> _THE TASK_: Can you carry the commentary on Australia's 2021 Federal Budget forward, picking up right after its last sentence?

> _PASSAGE TO READ_:
· · · · · · ·

The 2021 Federal Budget harks back to the immediate post GFC budgets in some ways, with the Treasurer resisting any temptation to start early on the task of budget repair and doubling down on stimulus. The government has announced $96 billion of extra spending over the next four years, but the run of deficits will still be lower than was predicted last October, making this a bit of a “have your cake and eat it too” budget. Enabling this largesse is an anticipated $104 billion revenue windfall, thanks largely to a stronger than expected economic rebound and strength in commodity exports over the past year.
That said, projected deficits over the forward estimates haven’t changed much, meaning that the government has allocated away most of the improved revenue position for coming years (although they’re operating under pretty conservative assumptions, particularly in relation to iron ore prices). It is very clear that at least in the short term, the emphasis will be gradual budget repair through growth rather than austerity. We’re all Keynesians now, although it hasn’t been lost on many observers that some of those cheering on this budget were arguing for fiscal restraint in the years after the GFC.
Within this framework, the budget has a number of immediate objectives: to provide continued support for the recovery on the road to full employment, higher wages and improved living standards; to boost participation and productivity and help the economy grow faster; and to address specific challenges in areas such as aged care, and women’s economic security. There were also significant announcements in infrastructure – including $2 billion in funding for ambitious tunnelling projects under the Blue Mountains – more help for home buyers and an extension of the instant asset write-off for businesses. There are lots of winners from a budget like this, sending a strong signal about the possibility of an election within the next year if the vaccine rollout improves and the government manages to avoid further scandals. On the losing side are future taxpayers and recipients of Australian foreign aid, which was cut for this year and across the forward estimates.
What the budget says about the economy
Federal Budgets are always an interesting look at the state of the economy from Treasury’s perspective. This year, they’ve upgraded their growth forecasts, indicating that economic activity is returning to a “new normal” faster than predicted. This certainly matches the lived experience around the streets of our cities, and most sectors outside of tourism and education are probably approaching business as usual. Borders remain closed, but from a purely economic perspective this isn’t as much of an impediment as one might think, given that before the pandemic Australia was a net importer of tourism i.e. our tourists spent more overseas than international tourists spent here.
We think the government’s growth forecasts are a little conservative, and there would seem to be more room for a surprise here on the upside than the downside. The same could probably be said for their unemployment forecasts which now have us heading for 4.5% unemployment by 2023-24, which is an improvement of more than 1% on expectations of late last year.
The outlook from here
Barring another outbreak we appear to be through the riskiest period of the recovery, which spanned the winding back of the large direct fiscal stimulus programs that occurred in stages at the end of September and December 2020, and at the end of March 2021; and the transition to private investment and more indirect forms of stimulus. Although spending promises to be much lower going forward than through this financial year, there is still a step change in the ratio of expenditure to income compared to pre-COVID levels, and given that the government has signalled that they won’t take tax as a proportion of GDP beyond 23.9% some of the future work to balance the budget will likely come in the form of spending cuts.

· · · · · · ·

> _DATA EXCERPT_:
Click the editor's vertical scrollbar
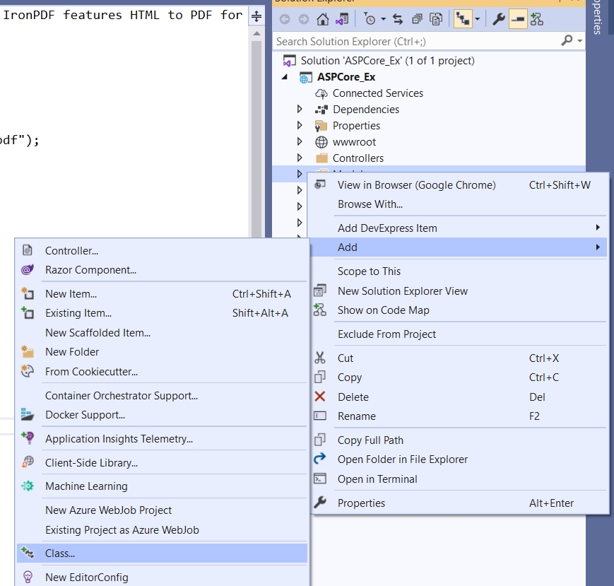 coord(256,127)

· · · · · · ·

> _YOUR RESPONSE_:
There’s not much of a hurry on this front – Australia is still well placed in terms of public debt in relation to our international peers The interest rate on debt looks likely to remain lower than forecast nominal GDP growth, meaning that current debt levels are eminently sustainable, and the government has made the right call in not contemplating the kind of austerity programs that followed the GFC across a number of developed economies. The only real risks are the prospect of interest rates and bond yields rising dramatically, but for the moment that’s still a way off.
What are the takeaways for markets?
The amount of stimulus in this budget is likely to contribute to some extent to pressure on the RBA to raise rates earlier than anticipated, but that’s still not likely before 2023, and even after a rate hike or two we’re still likely to remain in what will historically be a very low-rate environment.
From that perspective, there aren’t a lot of implications for long-term bond markets, which aren’t offering much in the way of returns at the moment anyway. Equities might be a different story, given share market affinity for stimulus, but the budget probably serves to reinforce current dynamics, rather than changing the narrative, and given the strong run we’ve had there is a risk of a correction in the coming months albeit against the backdrop of a still rising trend.
Residential property was a key focus for the budget, with measures to lower barriers to entry for new homeowners. In the absence of supply-side reform past experience shows that these initiatives can simply inflate prices further, but it was encouraging to see the extension of the downsizer scheme as part of this package.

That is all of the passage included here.